■ ANFORDERUNGEN
[1] Prüfen Sie anhand der Opernkritik, ob die folgenden Aussagen zutreffen, und belegen Sie jede Antwort (ja oder nein) mit dem wörtlich zitierten entscheidenden Wortlaut.
(a) Das Opernhaus am Volksgarten in Linz besteht seit etwa zehn Jahren.
(b) Die Flipperautomaten werden zur Festwiesenmusik in großen Holzkisten auf die Bühne gebracht.
(c) Die Mahnungen des Nachtwächters singt ein Solist auf offener Bühne.
[2] Führen Sie die Opernkritik im Anschluss an ihren letzten Satz weiter.

■ VORLIEGENDER AUSZUG
.....

Game over?

In der neuen „Meistersinger“-Inszenierung in Linz wird reichlich geflippert…

Von Roberto Becker

(Linz, 8. April 2023) Ob das Spiel und die Sorge mit und um die große (sprich Opern-) Kunst in unserer Gegenwart noch gewonnen werden kann oder verloren ist, wird sich zeigen. Auf der Bühne im gerade mal zehnjährigen Opernhaus am Volksgarten in Linz wird diese Frage zum Schluss von Hans Sachs gestellt. Er richtet seine berühmte Aufforderung, die Meister, also das Ererbte, nicht zu verachten, unmittelbar an die Kinder, die mit ihren Spielzeug-Rittern in der Hand unter dem Dutzend Flipperautomaten hervor krabbeln, die zum Finalen in einer Linie an der Rampe die Bühne füllen.

Diese Exemplare des vervielfachten metaphorischen Leitmotives auf der Bühne von Sebastian Hannak waren zur Festwiesenmusik anstelle der aufmarschierenden Zünfte in großen Holzkisten herbeigeschafft worden. Sie sind mit dem Namenszug und den Porträts der heute die Opernspielpläne prägenden Komponisten versehen und bieten diverse Archivaufnahmen von alten Inszenierungen ihrer Opern. Neben Händel, Mozart, Wagner und Strauss, sind hier die Italiener Monteverdi, Rossini, Donizetti, Puccini und natürlich Verdi ebenso vertreten, wie auch Meyerbeer, Offenbach und Tschaikowsky nicht fehlen. Eine illustre Versammlung, mit deren Werken man schon ziemlich weit käme, würde man auf die sprichwörtliche öde Insel jenseits der Kultur verschlagen werden, sollten die düsteren Ahnungen in der Schlussansprache von Sachs Wirklichkeit werden. Dass die Kinder in der Inszenierung von Paul-Georg Dittrich am Ende (neben dem Publikum im Saal) die Rolle der direkt von Sachs Angesprochenen spielen, ist aber nicht nur ein Schlussgag, sondern ein Resümee des Zugangs und seiner verblüffend schlüssigen, spielfreudigen Umsetzung.

Der Kinderchor hatte schon, mit einer etwas altklugen Vorwitzigkeit die Rolle des Nachtwächters übernommen und dessen Mahnungen „Bewahrt euch vor Gespenstern und Spuk, dass kein böser Geist eu’r Seel beruck!“ aus dem Off beigesteuert.

.....

Aus einer Sammlung entnommene Daten
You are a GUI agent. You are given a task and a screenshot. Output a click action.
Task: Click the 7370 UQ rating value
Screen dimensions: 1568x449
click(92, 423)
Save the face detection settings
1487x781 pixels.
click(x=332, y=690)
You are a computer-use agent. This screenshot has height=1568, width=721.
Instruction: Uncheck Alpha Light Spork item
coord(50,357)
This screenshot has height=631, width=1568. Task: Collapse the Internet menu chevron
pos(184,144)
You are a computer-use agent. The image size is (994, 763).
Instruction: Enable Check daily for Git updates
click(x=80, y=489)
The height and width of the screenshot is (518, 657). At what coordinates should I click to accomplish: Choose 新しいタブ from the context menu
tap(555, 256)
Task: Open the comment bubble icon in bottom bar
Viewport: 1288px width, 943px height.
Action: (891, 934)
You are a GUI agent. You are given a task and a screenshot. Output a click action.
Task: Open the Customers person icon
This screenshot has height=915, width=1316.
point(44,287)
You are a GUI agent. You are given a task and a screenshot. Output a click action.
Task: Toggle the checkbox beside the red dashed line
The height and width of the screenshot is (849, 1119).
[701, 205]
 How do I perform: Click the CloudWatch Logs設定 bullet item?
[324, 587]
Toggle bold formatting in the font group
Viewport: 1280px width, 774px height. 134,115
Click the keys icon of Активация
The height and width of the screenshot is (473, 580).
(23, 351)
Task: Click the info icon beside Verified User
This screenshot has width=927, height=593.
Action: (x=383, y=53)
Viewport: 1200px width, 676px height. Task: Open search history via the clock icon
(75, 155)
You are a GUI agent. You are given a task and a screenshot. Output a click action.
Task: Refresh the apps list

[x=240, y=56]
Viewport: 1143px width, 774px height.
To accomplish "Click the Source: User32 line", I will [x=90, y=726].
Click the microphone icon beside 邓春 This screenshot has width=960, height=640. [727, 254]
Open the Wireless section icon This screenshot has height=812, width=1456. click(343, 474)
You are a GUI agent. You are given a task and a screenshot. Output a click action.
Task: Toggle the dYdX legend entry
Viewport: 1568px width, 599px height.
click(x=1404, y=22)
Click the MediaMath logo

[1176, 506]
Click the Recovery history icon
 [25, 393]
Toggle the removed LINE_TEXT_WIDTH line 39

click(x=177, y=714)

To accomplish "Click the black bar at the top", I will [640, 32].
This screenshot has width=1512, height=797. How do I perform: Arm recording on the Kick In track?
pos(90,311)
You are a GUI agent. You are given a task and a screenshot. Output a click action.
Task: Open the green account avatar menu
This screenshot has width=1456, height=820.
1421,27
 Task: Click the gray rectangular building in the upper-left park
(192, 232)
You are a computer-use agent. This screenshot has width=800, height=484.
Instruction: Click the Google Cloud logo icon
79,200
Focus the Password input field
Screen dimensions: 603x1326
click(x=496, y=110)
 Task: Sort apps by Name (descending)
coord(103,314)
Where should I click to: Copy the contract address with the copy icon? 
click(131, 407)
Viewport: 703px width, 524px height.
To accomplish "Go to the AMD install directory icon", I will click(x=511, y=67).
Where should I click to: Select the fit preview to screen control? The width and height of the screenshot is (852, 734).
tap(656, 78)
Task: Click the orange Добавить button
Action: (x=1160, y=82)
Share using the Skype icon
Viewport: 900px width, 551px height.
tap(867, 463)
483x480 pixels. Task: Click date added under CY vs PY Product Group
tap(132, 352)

.....

■ LÖSUNGEN
[1]
(a) Ja: „im gerade mal zehnjährigen Opernhaus am Volksgarten in Linz“
(b) Ja: „waren zur Festwiesenmusik anstelle der aufmarschierenden Zünfte in großen Holzkisten herbeigeschafft worden“
(c) Nein: „Der Kinderchor hatte schon, mit einer etwas altklugen Vorwitzigkeit die Rolle des Nachtwächters übernommen“ und die Mahnungen „aus dem Off beigesteuert“

[2]
Mit einer dezidiert kindlichen Perspektive steigt Dittrich schon ein. Die erste Begegnung zwischen Eva und Walther von Stolzing findet nämlich in deren Kinderzimmer statt. Dort spielt sie mit ihren lebensgroßen Aufziehpuppen Magdalena und David und fügt aus der Schublade noch einen mit weißer Gesichtsmaske versehenen Traummann- bzw. -ritter hinzu. So, wie er ins Spiel kam, endet der auch zum Schluss. Für Eva war er „nur“ ein Mittel, um sich aus diesem Nürnberg ihrer Kindheit mit seinen Meisterregeln, die sie sogar zum Geschenk mit großer roter Schleife drum machte, zu emanzipieren. Was mit Evas „Mir ist, als wär ich gar wie im Traum“ auf dem Vorhang noch vor dem Einsetzen der Musik zu lesen war, und was wir dann zu sehen bekamen, endet damit, dass es Eva ist, die Walthers „Will ohne Meister selig sein“ singt und geht.

Sie beginnt als das phantasie- wie temperamentvolle Mädchen im roten Kleid, das sich ihren Traum von den guten Freunden und vom schönen Ritter zusammenträumt und in Gang setzt. Als der dann tatsächlich versucht, einen Platz in ihrer Welt zu finden, wird die Szene zum Alptraum. Eva flüchtet sich in den Schirm der Deckenlampe und beobachtet von dort aus, wie unten die gespenstischen Meister wie Schachfiguren auf ihren Regeln bestehen und dann mit ausgestreckten Zeigefingern und Spitzhüten wie mit Waffen auf den Eindringling losgehen. Nicht nur szenisch auch musikalisch wird das Chaos in dem Walthers Bewerbung endet, zu einer grandiosen Vorwegnahme der Prügelfuge des zweiten Aufzuges. Da läuft das Spiel mit Wagner auf vollen Touren: Die Bühne – sprich die Welt Evas – ist zur Oberfläche eines überdimensionierten Flipperautomaten geworden. Nürnberg liefert mit Versatzstücken seiner Architektur (Fachwerk, Burg, Reichsparteitagsgelände) und Klischees (Bratwürste als Portale) den Hintergrund.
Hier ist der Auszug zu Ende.